NASA chief Jim Brydenstein will not be under the new president


Current space agency administrator Jim Brydenstein, Trump’s appointee who took office in 2018, plans to step down, but NASA will “need someone trusted by the administration,” he told Aviation Week. Sources familiar with the matter confirmed Brydenstein’s plans for the CNN business.

The news comes as a surprise to the space community, with many stakeholders pushing for Biden to keep Brydenstein in their role.

But his comments on Aviation Week confirmed his desire to step out of the role, even if asked to stay. To Bridenstein his decision is in the best interests of NASA.

“All you need is someone who has a close relationship with the President of the United States. You need someone who is trusted by the administration … including the OMB. [Office of Management and Budget], The National Space Council and the National Security Council, and I don’t think I would be the right person for that in the new administration, “Brydenstein told Aviation Week.

Here is how NASA performed under Trump

Bridenstein could not immediately be reached for comment.

Despite the long-term careers of NASA’s vast staff in the space agency, it is common for incoming presidents to establish new leadership at NASA’s headquarters in Washington, DC.

Broadstein was found on Capitol Hill at the beginning of President Donald Trump’s decision to appoint former Republican Congress president Bridenstein from Oklahoma. The space agency is usually a scientist, a former astronaut, or in some other way a public figure, and many legislators feared that Brydenstein’s appointment could endlessly politicize efforts by NASA and humans to return to the moon and explore its climate. Bridenstein also made earlier remarks expressing doubts about the role of human activity in the weather crisis.

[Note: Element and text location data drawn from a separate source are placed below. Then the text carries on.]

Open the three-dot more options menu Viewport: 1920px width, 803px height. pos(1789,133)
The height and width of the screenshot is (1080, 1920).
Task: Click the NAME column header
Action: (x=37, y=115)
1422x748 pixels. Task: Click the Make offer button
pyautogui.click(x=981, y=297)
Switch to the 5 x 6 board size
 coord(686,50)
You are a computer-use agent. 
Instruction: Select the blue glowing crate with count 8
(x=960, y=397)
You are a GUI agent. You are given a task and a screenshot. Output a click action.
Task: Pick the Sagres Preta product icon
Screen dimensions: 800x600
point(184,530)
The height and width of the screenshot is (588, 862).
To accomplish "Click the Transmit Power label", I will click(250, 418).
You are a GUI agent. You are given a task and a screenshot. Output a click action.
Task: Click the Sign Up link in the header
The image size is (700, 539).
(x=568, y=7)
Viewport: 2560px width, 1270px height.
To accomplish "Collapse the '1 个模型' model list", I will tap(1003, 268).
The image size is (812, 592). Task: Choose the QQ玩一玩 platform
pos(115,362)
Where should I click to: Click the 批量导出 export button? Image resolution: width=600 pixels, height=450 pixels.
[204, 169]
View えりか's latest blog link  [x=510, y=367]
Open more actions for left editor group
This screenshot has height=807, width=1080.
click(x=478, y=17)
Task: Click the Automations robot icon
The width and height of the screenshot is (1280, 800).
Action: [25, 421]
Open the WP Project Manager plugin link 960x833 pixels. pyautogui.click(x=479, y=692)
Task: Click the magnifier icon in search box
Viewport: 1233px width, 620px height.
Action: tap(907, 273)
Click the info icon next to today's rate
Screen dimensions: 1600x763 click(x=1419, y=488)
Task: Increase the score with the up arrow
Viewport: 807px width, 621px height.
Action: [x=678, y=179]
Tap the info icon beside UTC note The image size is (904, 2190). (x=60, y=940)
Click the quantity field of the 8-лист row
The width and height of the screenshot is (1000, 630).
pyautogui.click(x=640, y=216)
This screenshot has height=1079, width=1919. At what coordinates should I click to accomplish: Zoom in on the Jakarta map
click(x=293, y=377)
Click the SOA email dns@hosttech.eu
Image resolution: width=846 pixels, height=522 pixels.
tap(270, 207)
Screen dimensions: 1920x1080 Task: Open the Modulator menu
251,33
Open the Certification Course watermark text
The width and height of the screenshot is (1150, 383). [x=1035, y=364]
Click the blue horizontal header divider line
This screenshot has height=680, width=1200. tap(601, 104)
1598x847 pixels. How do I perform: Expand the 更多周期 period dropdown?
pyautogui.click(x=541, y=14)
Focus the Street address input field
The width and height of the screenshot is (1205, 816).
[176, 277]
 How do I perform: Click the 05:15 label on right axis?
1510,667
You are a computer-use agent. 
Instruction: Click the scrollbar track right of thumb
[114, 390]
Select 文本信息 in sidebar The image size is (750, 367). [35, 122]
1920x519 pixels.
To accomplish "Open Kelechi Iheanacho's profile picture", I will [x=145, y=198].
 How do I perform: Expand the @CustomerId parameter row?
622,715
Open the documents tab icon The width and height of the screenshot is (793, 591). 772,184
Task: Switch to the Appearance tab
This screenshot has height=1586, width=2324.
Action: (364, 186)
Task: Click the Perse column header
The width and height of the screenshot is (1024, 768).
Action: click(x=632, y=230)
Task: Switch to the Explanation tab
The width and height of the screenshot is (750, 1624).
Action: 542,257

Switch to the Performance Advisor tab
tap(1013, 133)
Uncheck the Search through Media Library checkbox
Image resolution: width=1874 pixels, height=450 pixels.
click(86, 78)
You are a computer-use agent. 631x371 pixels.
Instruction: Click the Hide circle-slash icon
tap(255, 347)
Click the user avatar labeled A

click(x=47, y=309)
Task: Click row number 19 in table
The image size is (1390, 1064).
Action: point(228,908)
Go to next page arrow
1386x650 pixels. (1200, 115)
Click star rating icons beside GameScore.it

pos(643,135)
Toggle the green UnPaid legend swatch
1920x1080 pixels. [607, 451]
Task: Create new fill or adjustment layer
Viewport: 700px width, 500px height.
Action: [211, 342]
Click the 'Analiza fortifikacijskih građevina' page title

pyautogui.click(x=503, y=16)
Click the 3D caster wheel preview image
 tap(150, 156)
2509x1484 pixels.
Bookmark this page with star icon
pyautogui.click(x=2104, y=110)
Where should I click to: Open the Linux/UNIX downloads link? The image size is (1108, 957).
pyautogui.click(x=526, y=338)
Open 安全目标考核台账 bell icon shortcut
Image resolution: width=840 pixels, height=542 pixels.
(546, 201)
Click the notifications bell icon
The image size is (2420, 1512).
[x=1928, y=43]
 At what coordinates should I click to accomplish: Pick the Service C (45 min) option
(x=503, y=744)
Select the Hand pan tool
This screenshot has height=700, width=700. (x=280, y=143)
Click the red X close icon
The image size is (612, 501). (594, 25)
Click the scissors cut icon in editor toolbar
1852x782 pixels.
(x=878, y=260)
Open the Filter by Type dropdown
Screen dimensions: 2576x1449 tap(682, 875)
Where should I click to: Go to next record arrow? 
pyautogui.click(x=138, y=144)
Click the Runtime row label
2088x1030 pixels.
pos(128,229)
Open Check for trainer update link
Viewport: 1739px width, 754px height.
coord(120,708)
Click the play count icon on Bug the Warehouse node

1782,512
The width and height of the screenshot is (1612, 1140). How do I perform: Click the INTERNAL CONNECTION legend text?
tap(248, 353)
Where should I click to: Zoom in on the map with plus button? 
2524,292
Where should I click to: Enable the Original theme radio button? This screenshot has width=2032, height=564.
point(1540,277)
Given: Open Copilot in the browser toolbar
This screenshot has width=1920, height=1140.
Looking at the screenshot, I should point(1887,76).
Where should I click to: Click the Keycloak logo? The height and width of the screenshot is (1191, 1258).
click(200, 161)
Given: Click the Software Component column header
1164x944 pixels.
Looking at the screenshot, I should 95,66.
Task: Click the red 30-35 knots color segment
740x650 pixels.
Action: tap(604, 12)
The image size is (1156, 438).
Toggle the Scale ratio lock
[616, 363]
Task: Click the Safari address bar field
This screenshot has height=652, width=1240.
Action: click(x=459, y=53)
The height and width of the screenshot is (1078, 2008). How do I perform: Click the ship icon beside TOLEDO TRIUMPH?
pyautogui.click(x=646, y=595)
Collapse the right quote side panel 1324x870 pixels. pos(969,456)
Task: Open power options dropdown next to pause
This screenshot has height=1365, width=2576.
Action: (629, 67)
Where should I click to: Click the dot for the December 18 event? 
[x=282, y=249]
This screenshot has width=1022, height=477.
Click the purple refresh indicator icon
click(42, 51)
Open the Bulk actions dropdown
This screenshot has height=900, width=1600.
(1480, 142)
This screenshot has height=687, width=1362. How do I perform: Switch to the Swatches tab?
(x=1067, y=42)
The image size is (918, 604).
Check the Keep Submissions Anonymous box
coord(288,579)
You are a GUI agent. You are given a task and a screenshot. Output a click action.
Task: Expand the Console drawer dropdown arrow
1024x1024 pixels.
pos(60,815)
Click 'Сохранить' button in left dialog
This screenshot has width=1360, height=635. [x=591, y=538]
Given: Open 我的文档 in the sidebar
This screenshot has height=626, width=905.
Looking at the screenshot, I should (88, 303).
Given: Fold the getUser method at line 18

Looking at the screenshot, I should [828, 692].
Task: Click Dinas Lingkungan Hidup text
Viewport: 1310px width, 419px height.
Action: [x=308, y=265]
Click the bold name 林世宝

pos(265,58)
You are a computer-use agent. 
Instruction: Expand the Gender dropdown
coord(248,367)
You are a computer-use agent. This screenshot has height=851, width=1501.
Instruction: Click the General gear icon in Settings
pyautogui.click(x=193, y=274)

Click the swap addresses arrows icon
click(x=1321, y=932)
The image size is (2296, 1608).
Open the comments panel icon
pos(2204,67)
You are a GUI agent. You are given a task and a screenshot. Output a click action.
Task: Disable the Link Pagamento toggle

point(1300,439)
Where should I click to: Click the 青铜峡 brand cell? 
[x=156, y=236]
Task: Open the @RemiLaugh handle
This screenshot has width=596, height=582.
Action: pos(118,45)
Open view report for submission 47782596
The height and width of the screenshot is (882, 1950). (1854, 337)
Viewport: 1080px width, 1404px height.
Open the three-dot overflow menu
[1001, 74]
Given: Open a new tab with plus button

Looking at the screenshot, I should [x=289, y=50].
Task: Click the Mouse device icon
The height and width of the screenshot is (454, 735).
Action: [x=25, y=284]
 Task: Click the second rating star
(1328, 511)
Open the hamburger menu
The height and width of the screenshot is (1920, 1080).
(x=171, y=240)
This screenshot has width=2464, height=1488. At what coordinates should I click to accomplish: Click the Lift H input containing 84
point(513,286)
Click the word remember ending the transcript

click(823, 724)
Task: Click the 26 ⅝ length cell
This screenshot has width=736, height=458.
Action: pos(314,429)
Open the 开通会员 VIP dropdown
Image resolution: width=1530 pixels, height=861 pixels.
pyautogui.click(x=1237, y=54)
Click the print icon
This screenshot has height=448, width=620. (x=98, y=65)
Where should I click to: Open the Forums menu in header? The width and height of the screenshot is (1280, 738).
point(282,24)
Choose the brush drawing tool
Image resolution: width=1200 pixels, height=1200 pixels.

But during his confirmation hearings in the Senate and during town halls at NASA, Bridenstein made it clear that he changed his mind and accepted the broad scientific consensus, and he supported NASA’s meteorological research efforts. He also won the Obama-era effort to return human spaceflight capabilities to the United States after the retirement of the space shuttle program, bilateral support in the private sector, and plenty of cheerleaders for running NASA’s American Memorial Crew program. The commercial crew program culminated earlier this year when the SpaceX crew dragon spacecraft carried two NASA astronauts to and from the International Space Station.

Bridensta also helped guide NASA’s plans to bring humans back to the moon, which Vice President Mike Pence said last year should be accelerated. Bridenstein called it the Artemis program named for Apollo’s twin sister in Greek mythology and promised that the next lunar landing would bring the first woman to the lunar surface.

Biden is expected to continue the Artemis program: The party’s official platform states that Democrats support NASA’s work to get Americans back to the moon and beyond Mars.

This weekend, four more astronauts are expected to make tracks for the ISS on SpaceX’s Crew Dragon Capsule onboard. One of the crew members, NASA’s Shannon Waker, was asked about Bidenstein’s decision to step down from the space agency when Biden takes over.

“I know it is customary for people in the administration to resign, and then we have to take it from there,” Waker told reporters during a press briefing on Monday about her upcoming mission. “Honestly, I don’t know what will come next. I’m guessing we’ll continue with our Artemis mission and continue to do what we’re doing at NASA because that’s what we’re doing.”